The Washington Post Co. Bails Out of B2B

If newspapers are to grow, they’re going to have to leverage their local, regional and national credibility to reach into advertiser segments where they don’t have much of a presence today. This means B2B and SME.

But somewhere it is written that newspapers can’t do B2B. After flirting with job fair services (BrassRing) and vertical pubs, most newspapers have stopped looking beyond their traditional lines of business. The most they’ll consider are new slices of traditional vertical markets (“Entertainment,” “Home Improvement”).

This week we have a new case study, as The Washington Post Co. sold off its Post-Newsweek Tech Group to 1105 Media in Chatsworth, California. The division includes FOSE Government Computer News, Washington Technology, Government Leader and Defense Systems. Also included is FOSE, the annual information technology convention.
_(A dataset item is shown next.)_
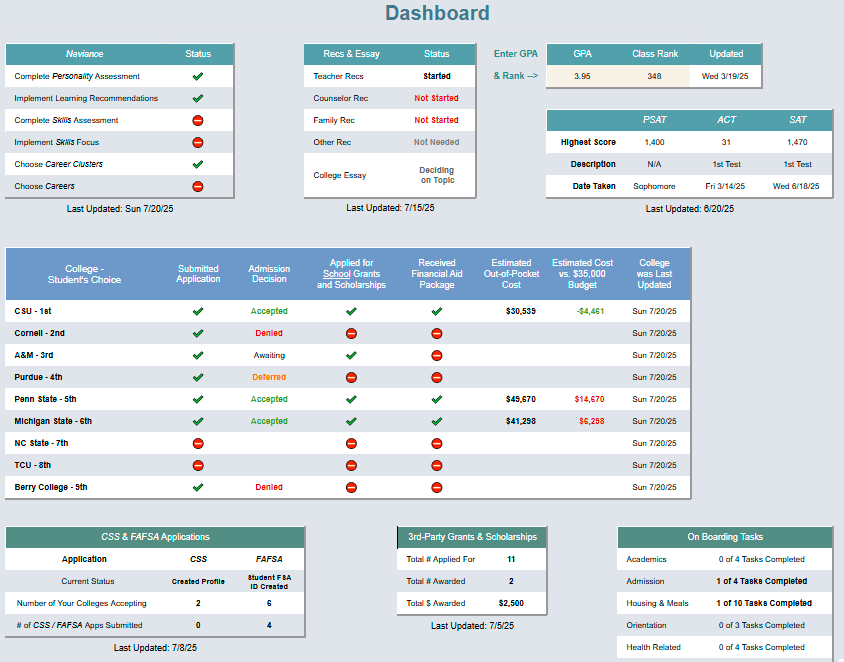This screenshot has width=844, height=662.
Task: Click the Naviance table header
Action: tap(85, 54)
For a decade or more, the 80-person division had successfully leveraged its parent’s blue-chip status in the capital to sell ads and booth space to major contractors like Boeing and Lockheed. Until 2005, the division performed strongly, regularly surpassing earnings estimates by as much as 30 percent.

More recently, however, the division suffered high levels of staff turnover and had execution problems. Worse, it started to fall off the Jack Welch standard of being No. 1 or 2 in every marketplace (and Welch and Warren Buffett are the two business thinkers that matter most at The Post Co.).

One longtime Post Co. executive I talked with said the move didn’t surprise him at all. Despite all the noise of being ready for the Internet and Web 2.0, etc., “B2B is risk management, and newspapers don’t understand what that is all about,” he said. “B2B publications are started and closed all the time. They don’t have 100-year traditions. Basically, newspapers don’t do product development.”